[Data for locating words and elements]
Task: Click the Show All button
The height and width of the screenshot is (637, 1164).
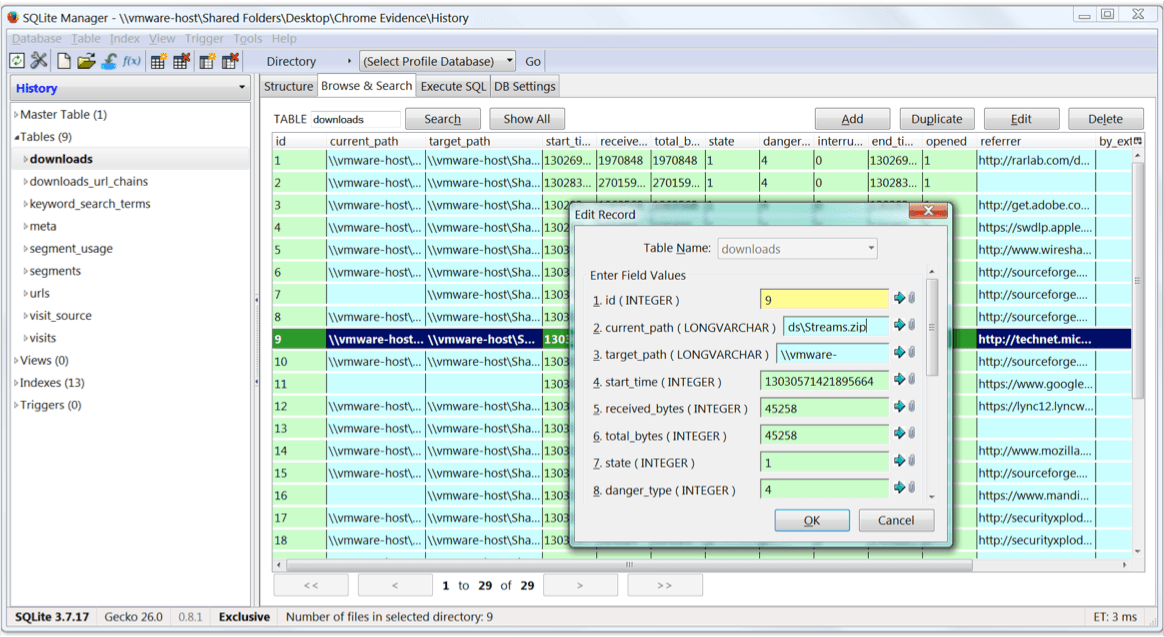Action: [x=527, y=118]
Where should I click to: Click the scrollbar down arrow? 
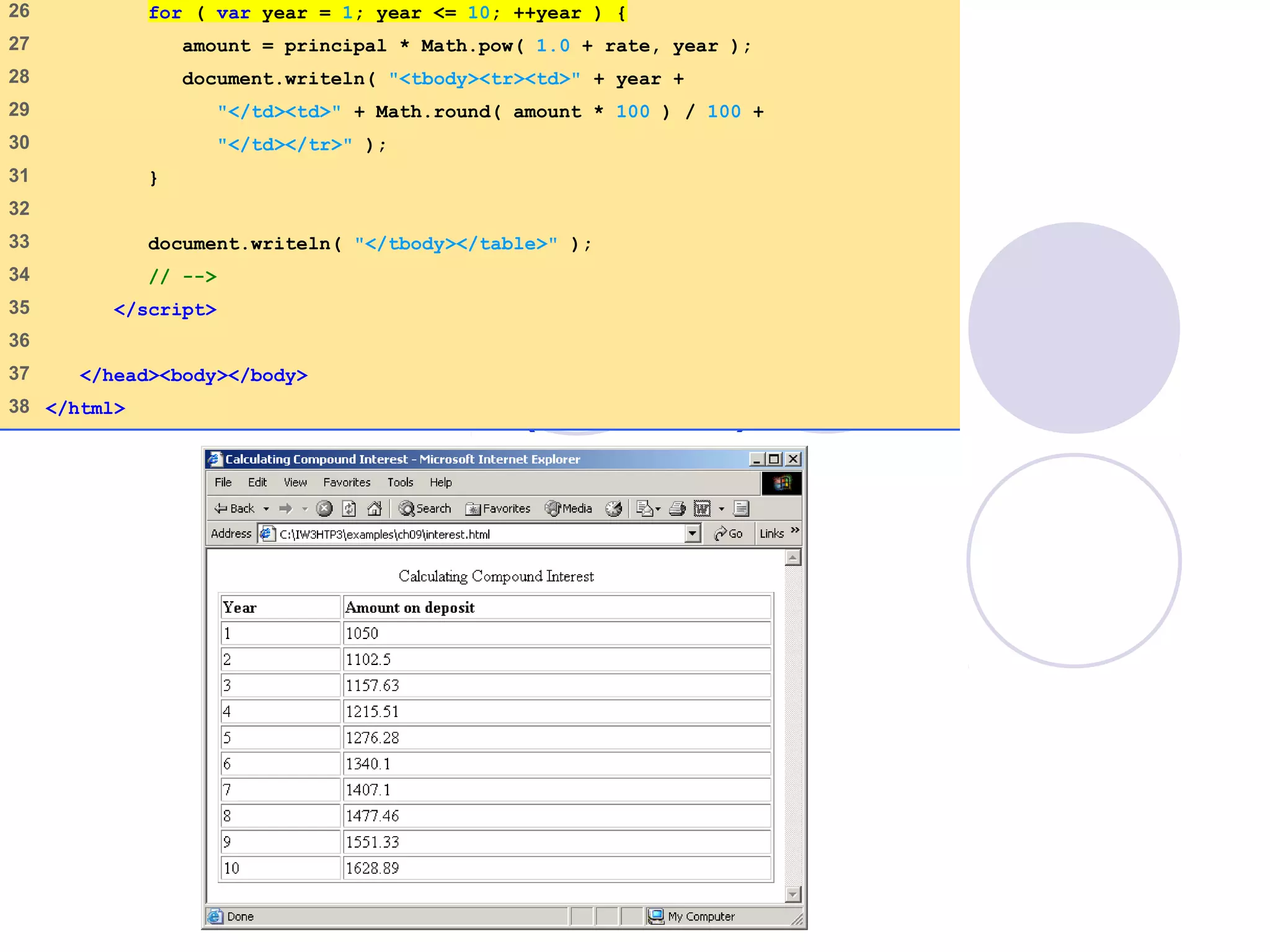click(x=793, y=894)
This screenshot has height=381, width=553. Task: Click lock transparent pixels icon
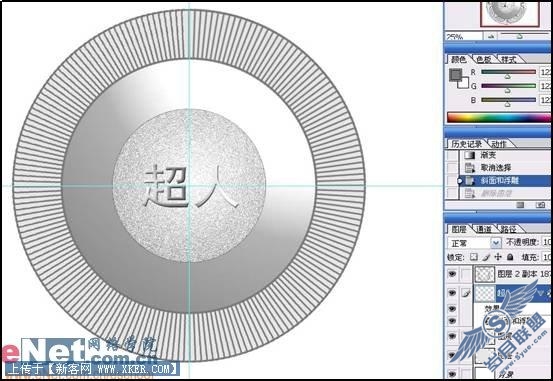click(x=474, y=257)
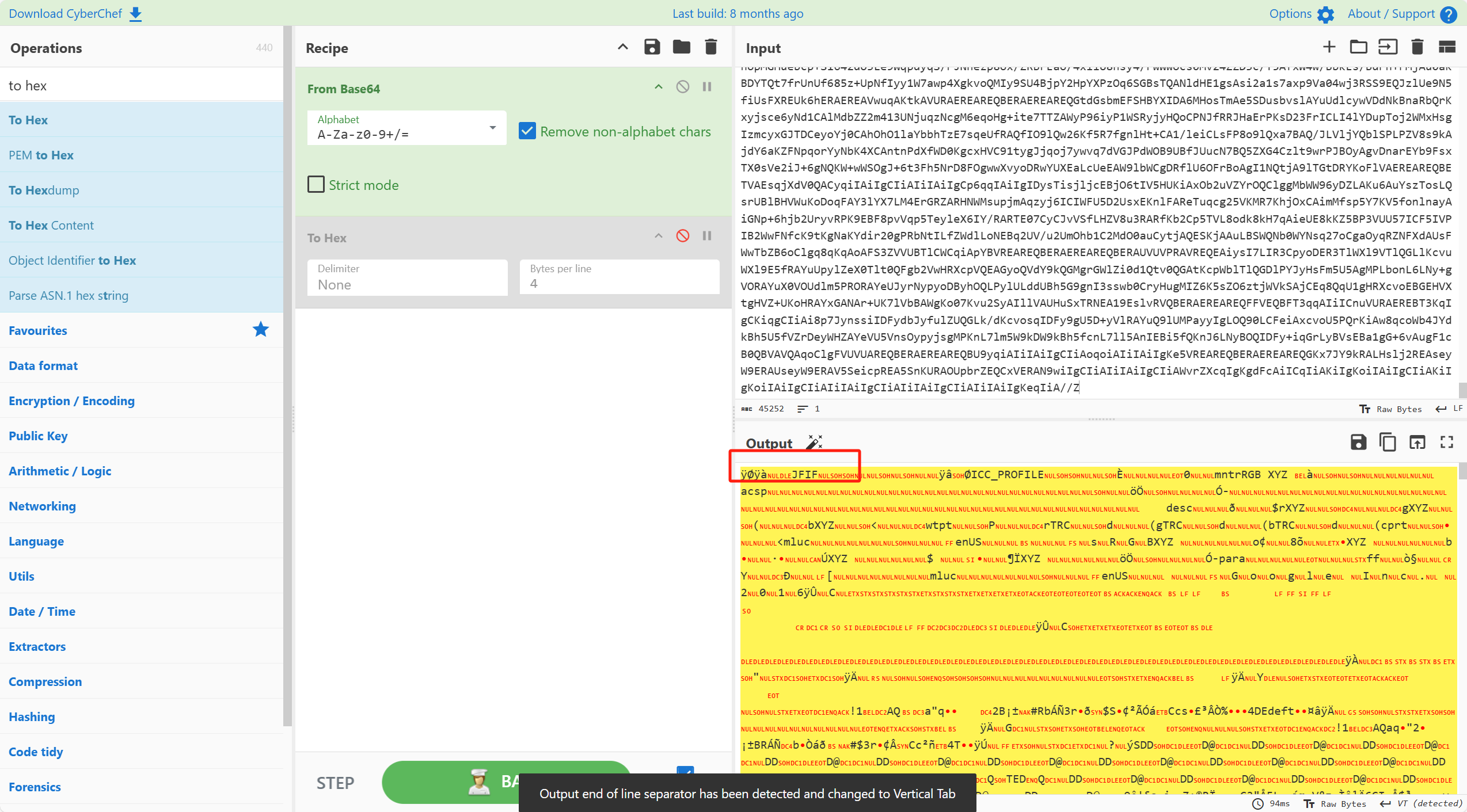Add a new input tab plus icon
This screenshot has width=1467, height=812.
click(x=1329, y=47)
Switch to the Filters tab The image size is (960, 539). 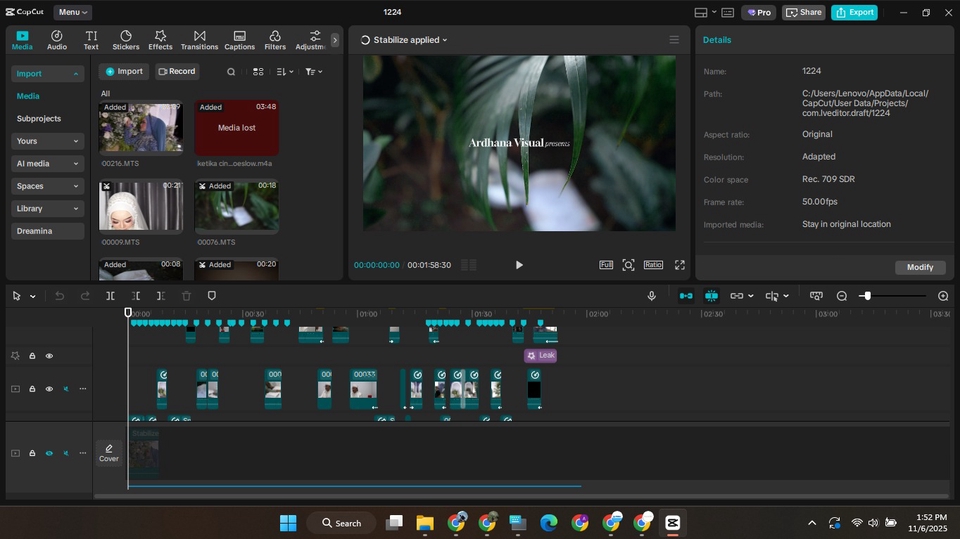275,39

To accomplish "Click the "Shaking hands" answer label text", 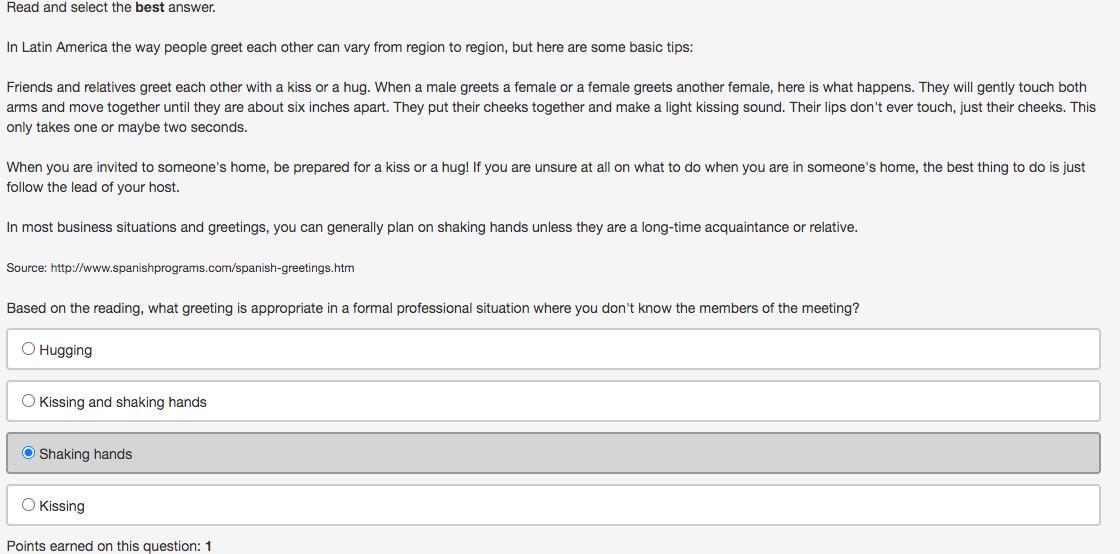I will 86,454.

■ Directions for this task:
Copy the data from its first line through the line containing "click(x=793, y=894)", swapping "Show All" for "View All" and changing nothing else. Leave the pictures out of your answer.

■ Result of this task:
Task: Click the View All button
The height and width of the screenshot is (637, 1164).
Action: [x=527, y=118]
Where should I click to: Click the scrollbar down arrow? 
click(x=793, y=894)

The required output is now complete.